Activity A: Pull out the passage of the text on loving your body that starts at "- Stop buying" and ends at "perfectly our own.", word for word.
Activity B: Does the text on loving your body agree with each statement? (i) Ahimsa is called the first and most fundamental of the Yamas. (ii) Exercise is named as the recommended practice for removing negative samskara. (iii) The self love journal held one thing the writer liked about themselves each week. Answer yes or no to each, quoting the words of the text that decide it.

Document text:
[Start of Attachment]

6 ways to love your body using Yogic and Ayurvedic wisdom.
- Think of your body as a precious vehicle for the soul, not who you are. According to Yoga we are something much more valuable, precious, divine, and infinite than just the body and the mind alone. The body and mind are tools we can use to fully realize our true nature using the practices of yoga. But until you are enlightened remind yourself to not measure self worth, by the appearance or performance of your body.
- Practice ahimsa -non harming. Yamas are ethical guidelines for yogis to follow in their day to day life. Ahimsa, non harming, is the first and most fundamental of the Yamas. Try to apply this principle to every aspect of your life, especially pertaining to the body. For example: Eat healthy a exercise because you love your body not because you hate it. Do not deprive yourself of foods you love, rather eat the foods that love your body. Everyone's body is different and it will require some research on your part to figure how best to nourish your unique body. Change the intention behind how you eat and how to exercise, it will change everything. Eat clean because you want to nourish your body, not because you are trying to change it. Look at exercise as self care, not as a punishment for over eating or cause you want your body to be different. If you a injured or sore, give yourself recovery days and honor your energy and trust your intuition.
- Examine and refine your self talk. Apply Ahimsa non-harming also here in the ways you talk to and about yourself. Notice the ways that you talk to yourself about your body in your thoughts as well as with others. What do you think when you look at yourself in the mirror, when you get dressed in the morning. Do you compare yourself to other women in your life or in the Media? How often do your put yourself down through out the day either a loud or to yourself? According to Yoga, we are born with and develop certain samskara. Samskara are our mental, physical, and emotional patterns, that when repeated become stronger. When you start to explore your patterning look with eyes of compassion, samskara can be either harmful or helpful, some of the harmful patterning will be painful to look at. When you are ready you can begin to replace the harmful thoughts with kinder ones. But be patient with yourself depending on the strength of the samskara, they will take some time and persistence to remove. Meditation is the recommended practice to remove negative samskara.
- Focus on self-love- set up self care rituals, for no over reason than to show yourself some love. This will also help set into motion more loving thoughts and healthful behaviors. Something I did was create a self love journal, where I wrote down one thing that I liked about myself everyday, it felt awkward at times, but it helped to create more positive thought patterns. Other examples: buy yourself flowers once a week, get a foot massage, take a bath with rose petals and bath salts. Do things that make you feel pampered and loved.
- Stop buying into the bullshit- idea that there is one ideal body type is insane. One way to help with this is to cut back in media: television, magazines, instagram.... whatever it is for you that sends you down that rabbit hole of comparison and self criticism. Studies show the more media you consume the more insecure you will become. Stop Comparing yourself to other women, or the ideal body type portrayed in media. Try to see the world through the lens of Ayurveda, where we all have a different constitution that is uniquely beautiful and perfectly our own.
- Stop waiting to love yourself- Ego says, “Once everything falls into place, I'll find peace" Spirit say "find your peace and everything will fall into place." -Marianne Williams. Body confidence is radical self acceptance. As women we need to accept our bodies as they are right now, without changing anything, or wanting it to be different. It is only when find peace and embrace yourself as is, that everything will fall into place.

[End of Attachment]

Dataset extract:
[Start of Attachment]

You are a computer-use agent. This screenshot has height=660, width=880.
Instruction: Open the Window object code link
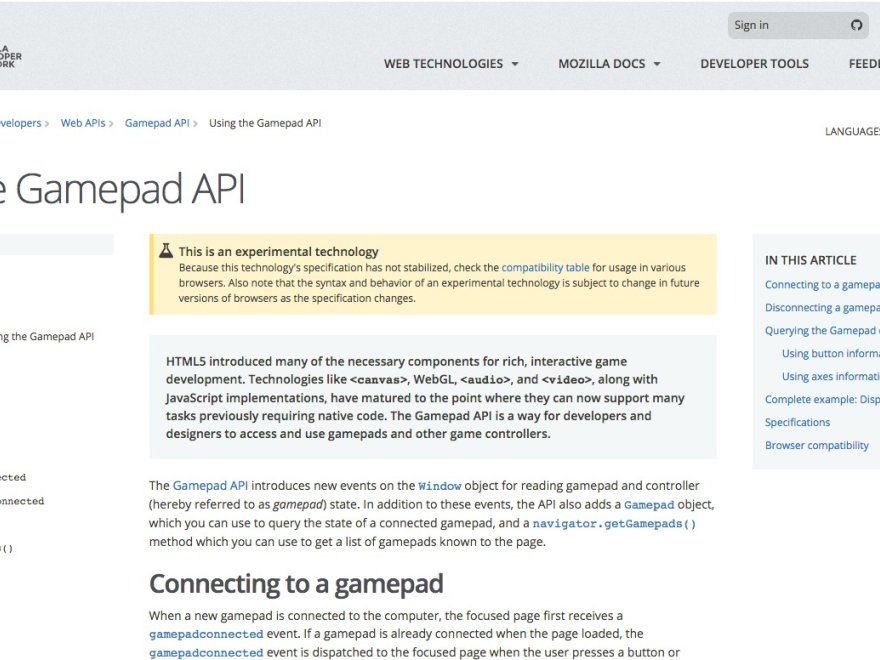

[End of Attachment]
[Start of Attachment]

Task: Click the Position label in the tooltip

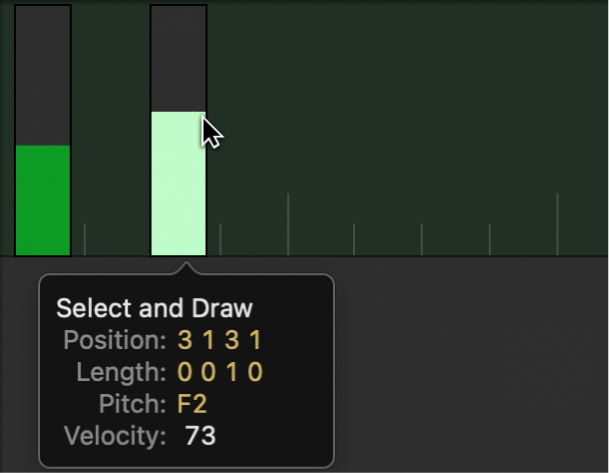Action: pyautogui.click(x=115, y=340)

[End of Attachment]
[Start of Attachment]

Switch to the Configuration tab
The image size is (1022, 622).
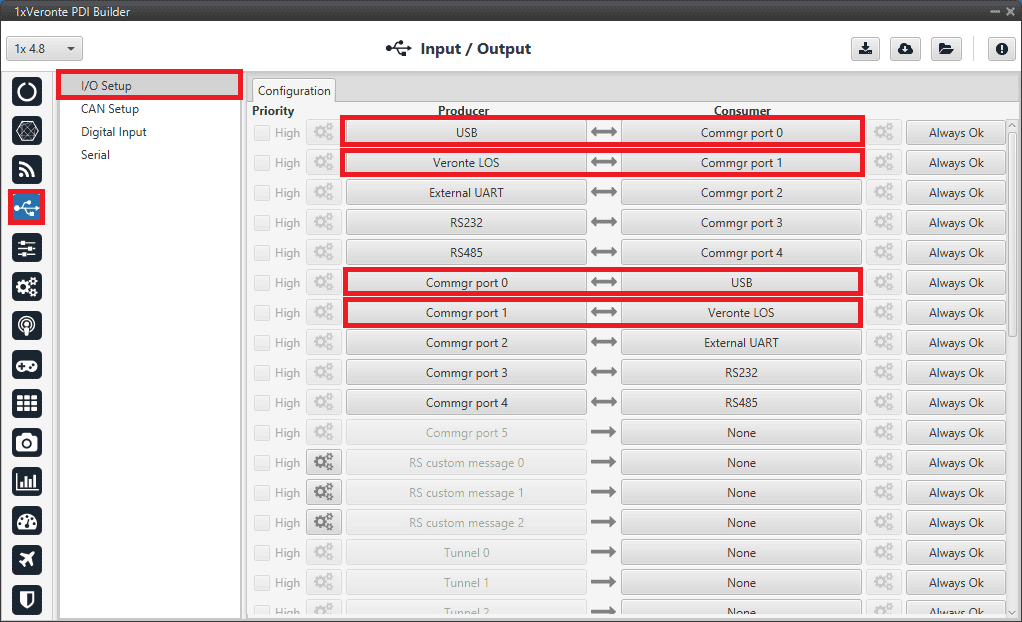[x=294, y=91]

[End of Attachment]

Written response A:
- Stop buying into the bullshit- idea that there is one ideal body type is insane. One way to help with this is to cut back in media: television, magazines, instagram.... whatever it is for you that sends you down that rabbit hole of comparison and self criticism. Studies show the more media you consume the more insecure you will become. Stop Comparing yourself to other women, or the ideal body type portrayed in media. Try to see the world through the lens of Ayurveda, where we all have a different constitution that is uniquely beautiful and perfectly our own.

Written response B:
(i) Yes: "Ahimsa, non harming, is the first and most fundamental of the Yamas."
(ii) No: "Meditation is the recommended practice to remove negative samskara."
(iii) No: "I wrote down one thing that I liked about myself everyday"